The conversation started with, what is your business, where do you want it to go, and what are you doing to build it? I went into the history of Breaking Rules Publishing, what we’re doing, what we’re trying to accomplish. The writing community that we’re building and the challenges that we’re facing with the virus. Said salesman went on to say that they have a process that will bring us over 400K a month with some simple steps. He went on to explain by charging authors 10-30k to publish and market their books that we would build a better business and become more successful.

It was clear that he hadn’t listened to my story about why I started to write. The challenges that I had with my first agent and publisher. How my first agent and publisher wanted to turn my book into something that I didn’t recognize. It was clear that he didn’t hear me say that the purpose of Breaking Rules Publishing is to be a place of security, promise and community for the writers under our umbrella. He only saw dollar signs. I can’t blame him, we all want money and we all want success. However, there is a moment when integrity has to step in and take the lead.

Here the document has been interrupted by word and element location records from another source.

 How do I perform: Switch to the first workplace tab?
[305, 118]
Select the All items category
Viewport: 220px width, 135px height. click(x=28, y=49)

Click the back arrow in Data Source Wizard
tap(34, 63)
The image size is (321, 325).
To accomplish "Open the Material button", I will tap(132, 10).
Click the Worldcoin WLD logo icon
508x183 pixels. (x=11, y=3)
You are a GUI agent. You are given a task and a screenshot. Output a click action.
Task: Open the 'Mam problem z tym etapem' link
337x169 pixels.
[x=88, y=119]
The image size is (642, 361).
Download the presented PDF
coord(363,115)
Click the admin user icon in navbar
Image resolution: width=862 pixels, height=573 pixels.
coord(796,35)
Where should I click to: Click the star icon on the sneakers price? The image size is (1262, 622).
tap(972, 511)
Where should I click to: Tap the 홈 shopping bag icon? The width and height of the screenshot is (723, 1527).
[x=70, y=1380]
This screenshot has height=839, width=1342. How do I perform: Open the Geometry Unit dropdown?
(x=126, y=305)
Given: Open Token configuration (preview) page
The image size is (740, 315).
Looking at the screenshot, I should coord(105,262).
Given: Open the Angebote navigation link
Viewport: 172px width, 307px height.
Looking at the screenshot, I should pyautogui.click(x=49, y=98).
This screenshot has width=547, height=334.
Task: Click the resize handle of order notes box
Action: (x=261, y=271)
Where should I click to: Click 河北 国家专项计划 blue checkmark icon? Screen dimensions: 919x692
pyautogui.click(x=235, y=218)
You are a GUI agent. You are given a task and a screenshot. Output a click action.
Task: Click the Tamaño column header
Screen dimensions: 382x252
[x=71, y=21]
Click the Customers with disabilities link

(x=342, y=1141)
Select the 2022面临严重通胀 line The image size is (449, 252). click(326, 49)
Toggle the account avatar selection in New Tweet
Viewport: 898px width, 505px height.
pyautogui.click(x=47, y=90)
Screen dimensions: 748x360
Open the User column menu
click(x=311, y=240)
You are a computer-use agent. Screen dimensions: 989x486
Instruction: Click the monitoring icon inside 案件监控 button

My response to Mr. Salesman was that by following his plan we would be turning a blind eye to the mission and goals of our company as well as turning our back on the authors that have not only come to us already but those that have yet to come. We are not a vanity press and we will never be one.

It is my hope that with the new programs and processes as well as authors that are coming in 2021 – that we will be fine. That we will all find the success that we write for. We don’t have to recreate our company, like my first book, into something that I /we don’t recognize. We can stand strong and find the ways that we need to turn 2020 around and make Breaking Rules Publishing the publishing house that it was meant to be.

Stay with us – we’re turning this machine around and making it a success and we’re bringing all of you with us. 

I/we appreciate all of your support, dedication and loyalty. We will offer  you the same.